Asked how much attention voters would pay, Senator John Kennedy, Republican of Louisiana, predicted “little to none,” adding: “I think the American people have moved on. I think the issue’s dead as four o’clock. I think people have already drawn their own conclusions.”
While playing down expectations, Democrats were still hoping for a splash. Judiciary Committee Democrats conducted a mock hearing on Tuesday, with Norman L. Eisen, one of their lawyers, playing Mr. Mueller and another aide playing Representative Jim Jordan, Republican of Ohio. Party leaders separately coached their members on how to talk about Mr. Mueller’s testimony to make sure they can capitalize on any momentum he provides.
Aides to Speaker Nancy Pelosi circulated a six-page briefing packet, titled, “Exposing the Truth,” charging the Trump administration with “unparalleled abuses of power and corruption while hiding the truth from the American public.” It urged Democrats to talk not just about Mr. Mueller’s findings but also legislative actions the Democrat-controlled House has taken to harden the 2020 elections against foreign interference.
But it also smacked of a field test of something more ambitious, a 2020 campaign message meant to sow doubts about Mr.
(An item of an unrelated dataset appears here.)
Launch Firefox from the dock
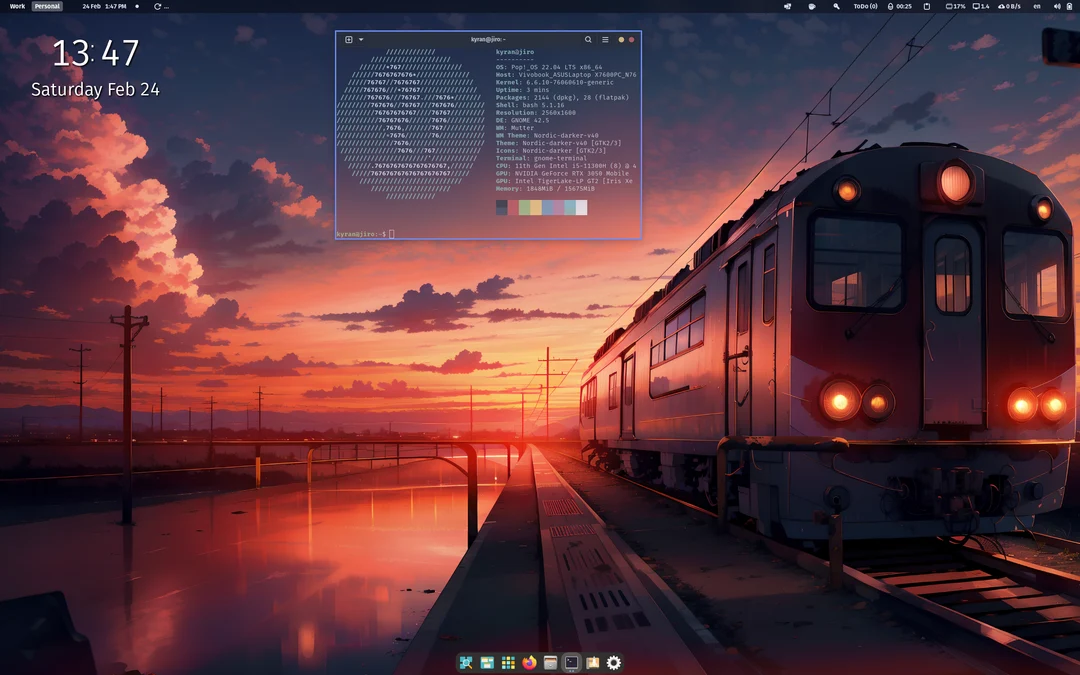The image size is (1080, 675). (x=529, y=663)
Trump’s loyalties and actions. And if Washington veterans were jaded about the hearings, Democrats were gambling that it would take only one or two viral video clips to engage the public.
A completely unscientific survey of out-of-town diners in a House cafeteria on Tuesday suggested the potential. Most were in Washington to lobby lawmakers, meaning they keep a closer eye on events in the Capitol than many Americans.
Kia Birkenbuel, 60, a disability rights advocate from Montana, said she had read Mr. Mueller’s report and was more concerned with its findings about Russian interference than its evidence that the president may have obstructed justice. “I’m excited to hear what he has to say,” she said, “even if he has to keep within the boundaries of the report.”
At another table, Gabby Saunders, 22, an advocate for wildlife conservation from Utah, said she had read most of the report — and what she had not read, she listened to on audio. She called the coming testimony “the pinnacle of what we’ve been waiting for,” adding: “I’m from Utah. This is my second time being on the Hill. If I could see that live, it would be extraordinary.”